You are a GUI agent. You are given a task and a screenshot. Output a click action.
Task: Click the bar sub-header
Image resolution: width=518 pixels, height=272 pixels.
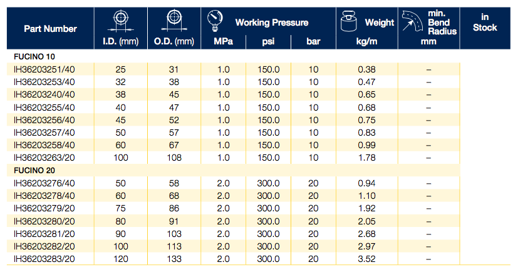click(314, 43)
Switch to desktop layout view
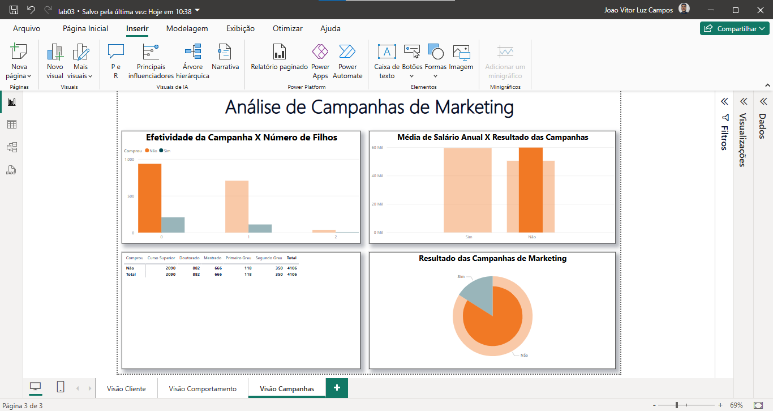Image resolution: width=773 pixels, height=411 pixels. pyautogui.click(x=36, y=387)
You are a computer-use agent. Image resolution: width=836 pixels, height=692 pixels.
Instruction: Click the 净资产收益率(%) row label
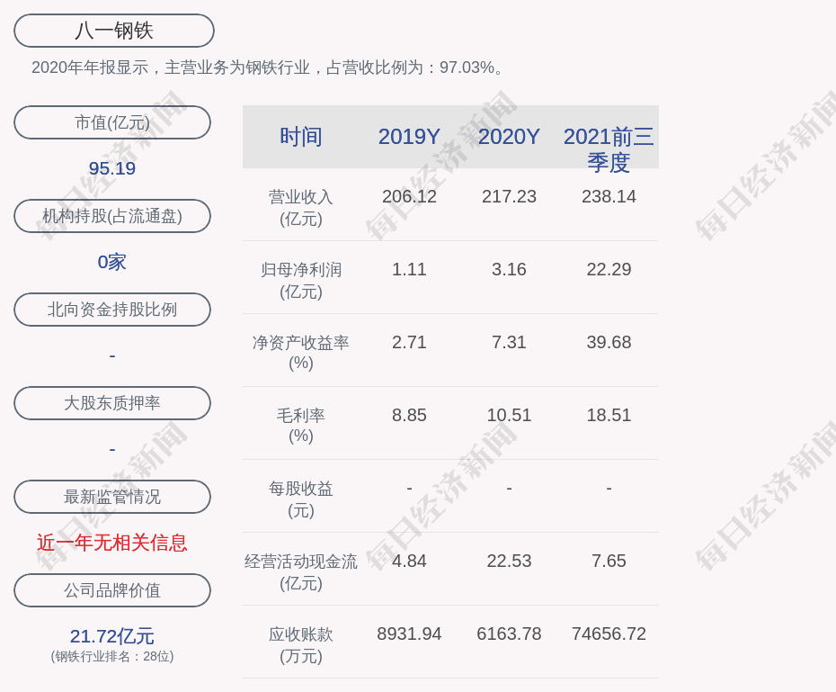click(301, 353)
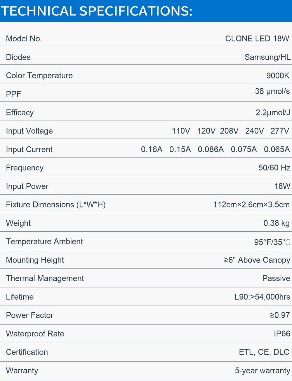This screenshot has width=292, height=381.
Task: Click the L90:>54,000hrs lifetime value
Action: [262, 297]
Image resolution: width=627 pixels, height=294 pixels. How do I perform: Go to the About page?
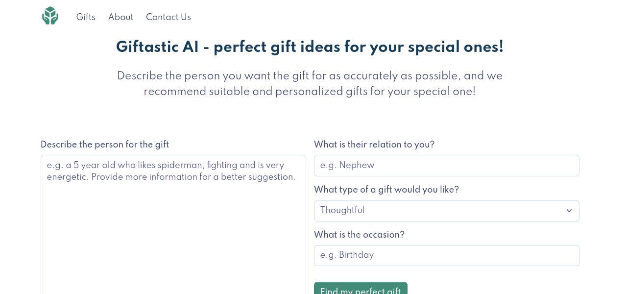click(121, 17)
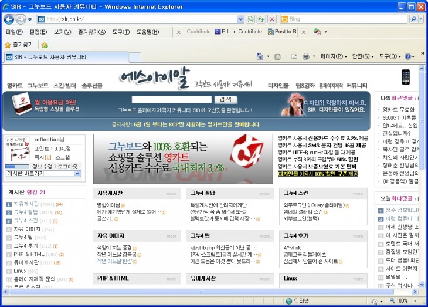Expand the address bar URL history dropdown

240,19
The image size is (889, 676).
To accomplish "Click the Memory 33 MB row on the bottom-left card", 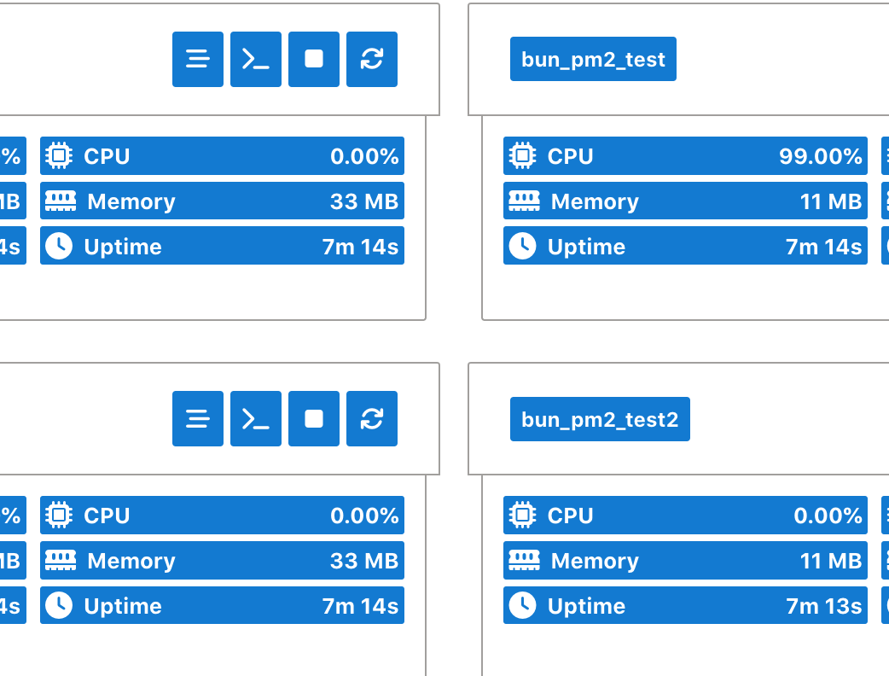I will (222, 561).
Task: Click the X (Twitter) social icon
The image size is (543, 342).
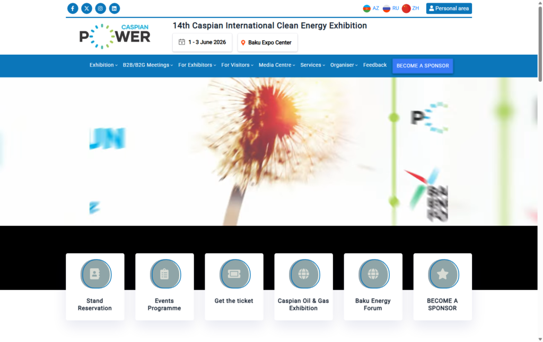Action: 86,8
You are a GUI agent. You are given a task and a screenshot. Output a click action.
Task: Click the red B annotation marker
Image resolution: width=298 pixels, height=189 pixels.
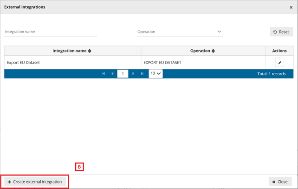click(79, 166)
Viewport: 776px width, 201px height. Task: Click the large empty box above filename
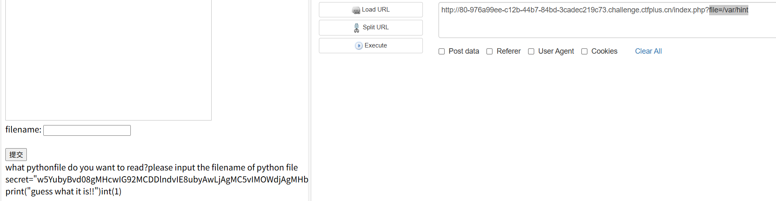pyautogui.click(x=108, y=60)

**********

» **Exercise brief**: Pick up at the line containing "Task: Click the X (Twitter) social icon" and copy each line exactly until the data ends, including that last line; copy no pictures.

» **Solution for this task**:
Task: Click the X (Twitter) social icon
The image size is (543, 342).
Action: 86,8
You are a GUI agent. You are given a task and a screenshot. Output a click action.
Task: Click the red B annotation marker
Image resolution: width=298 pixels, height=189 pixels.
click(79, 166)
Viewport: 776px width, 201px height. Task: Click the large empty box above filename
pyautogui.click(x=108, y=60)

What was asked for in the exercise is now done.